- _TEXTO PARA LEITURA_:
18.7.08

Esmola para mim

Manueli Magalhães
Estudande de Comunicação Social
ABU Juiz de Fora - MG

Hoje, 7 de julho de 2008, me aconteceu um fato inusitado.

Eu nunca sei o que fazer quando algum excluído social se aproxima me pedindo esmolas. Sempre me dá muita angústia, porque, de verdade, nunca sei o que fazer. Minha esmola não vai incluí-lo na sociedade, talvez favoreça ainda mais seu afastamento. Entretanto, não me arranca pedaço dar-lhes algumas moedas ou notas verdes. Só que tenho o terrível preconceito de achar que o dinheiro nunca vai ser usado para aquilo que eles dizem. Seja pelo preconceito ou pela desculpa politicamente correta do "não dê esmola, dê futuro", nunca atendo ao pedido dos excluídos. Mas hoje foi diferente.

Estava eu à caminho da universidade, dentro do 525. Como diria Bauman, o 525 sempre foi um lugar "limpo". A bordo dessa linha de ônibus só se encontra a elitizada classe universitária, e agora, os que têm pelo menos R$30 para gastar em uma tarde no shopping. E nesse ambiente de mochilas Puma e saltos altos, surge pela porta da frente um homem de casaco de lã e tênis furado, vestindo o que restava de uma calça jeans. Se ele simplesmente entrasse e sentasse na cadeira especial lá perto do motorista, todos nós agiríamos como sempre: ignorando sua existência e descendo no ponto do Direito. Mas aquele homem com deficiência nas pernas e olhos naturalmente tremulantes começou a caminhar, distribuindo um folheto para cada passageiro.

- _TAREFAS ESCRITAS_:
(a) Responda com base no relato sobre a esmola:
(i) Em que data aconteceu o fato inusitado?
(ii) Qual era o número da linha de ônibus?
(iii) O que o homem entregava a cada passageiro?
(b) Dê seguimento ao relato sobre a esmola, partindo do ponto em que ele termina.

- _MATERIAL LISTADO_:

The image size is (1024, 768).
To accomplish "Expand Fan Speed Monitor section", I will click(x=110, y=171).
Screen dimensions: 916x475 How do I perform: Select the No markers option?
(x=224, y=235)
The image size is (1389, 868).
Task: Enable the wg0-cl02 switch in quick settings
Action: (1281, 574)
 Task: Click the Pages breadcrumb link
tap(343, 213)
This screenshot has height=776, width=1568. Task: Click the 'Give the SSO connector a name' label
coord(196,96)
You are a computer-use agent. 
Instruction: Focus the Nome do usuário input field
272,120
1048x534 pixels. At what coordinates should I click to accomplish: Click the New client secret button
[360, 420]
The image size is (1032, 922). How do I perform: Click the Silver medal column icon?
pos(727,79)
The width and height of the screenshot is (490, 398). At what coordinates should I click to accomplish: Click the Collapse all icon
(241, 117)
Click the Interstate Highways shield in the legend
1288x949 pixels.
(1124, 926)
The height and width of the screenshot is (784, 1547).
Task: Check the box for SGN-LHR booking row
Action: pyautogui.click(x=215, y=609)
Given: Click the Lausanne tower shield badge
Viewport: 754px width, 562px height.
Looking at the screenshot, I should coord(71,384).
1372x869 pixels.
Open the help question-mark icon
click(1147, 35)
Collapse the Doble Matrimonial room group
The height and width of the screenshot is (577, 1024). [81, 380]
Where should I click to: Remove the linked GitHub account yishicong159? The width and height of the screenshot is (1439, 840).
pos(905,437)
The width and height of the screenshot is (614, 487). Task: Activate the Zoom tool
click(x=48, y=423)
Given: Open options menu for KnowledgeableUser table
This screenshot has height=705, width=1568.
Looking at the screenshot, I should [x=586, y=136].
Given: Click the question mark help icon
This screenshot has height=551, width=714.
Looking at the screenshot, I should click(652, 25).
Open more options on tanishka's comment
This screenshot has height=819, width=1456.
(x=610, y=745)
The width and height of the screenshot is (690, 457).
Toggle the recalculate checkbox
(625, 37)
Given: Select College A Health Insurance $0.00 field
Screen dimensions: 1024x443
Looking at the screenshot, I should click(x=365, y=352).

- _RESPOSTAS DO EXERCÍCIO_:
(a)
(i) Em 7 de julho de 2008.
(ii) 525.
(iii) Um folheto.

(b)
Meu coração parou quando vi que minha vez se aproximava. Sempre entro em um profundo dilema moral quando essas situações acontecem. "E agora, o que eu faço? E agora, o que eu faço?" Um garoto à minha frente recusou receber o papel, e resolvi imitar sua atitude. Quando aquele homem se aproximou e estendeu-me a mão, olhei-o nos olhos por meio segundo, tempo necessário para que ele entendesse minha recusa. Tempo necessário para que eu percebesse que a miserável da história era eu.

A garota sentada ao meu lado pegou o papel, que fiz questão de nem olhar. Ela se pôs a ler muito interessada, enquanto eu me debatia na minha mesquinhez. O homem fazia um esforço hercúleo para chegar de novo na parte dianteira do ônibus a fim de recolher seus folhetos e algumas possíveis contribuições. Me retesei fortemente, cruzando os braços no peito e encostando o queixo no ombro. Nesse momento, eu e minha inseparável camisa amarela nos cruzamos e ela fez questão de me esfregar a verdade na cara. Quando vi aquela estampa vermelha berrando "Fé que pensa, razão que crê", imediatamente vesti o casaco. Minha fé se envergonhava de mim, assim como eu de minha razão. Nesse momento, uma garota lá na frente com um grande sorriso entregava ao homem algumas moedas. Tive vontade de queimar minha blusa em praça pública comigo dentro. Ele se aproximava de mim. Não conseguia distinguir para onde ele olhava, só torcia para que não fosse na minha direção. Até que o inevitável aconteceu. Ele estendeu a mão para pegar o folheto da prestativa leitora ao meu lado, que de altruísta só teve o gesto de devolvê-lo o papel gasto. Foi então que recebi um golpe na alma e rapidamente tirei um dinheiro da carteira e coloquei na sua mão. Ele me respondeu com um franco sorriso amarelado e continuou seu trajeto. Pouco depois, desceu do ônibus.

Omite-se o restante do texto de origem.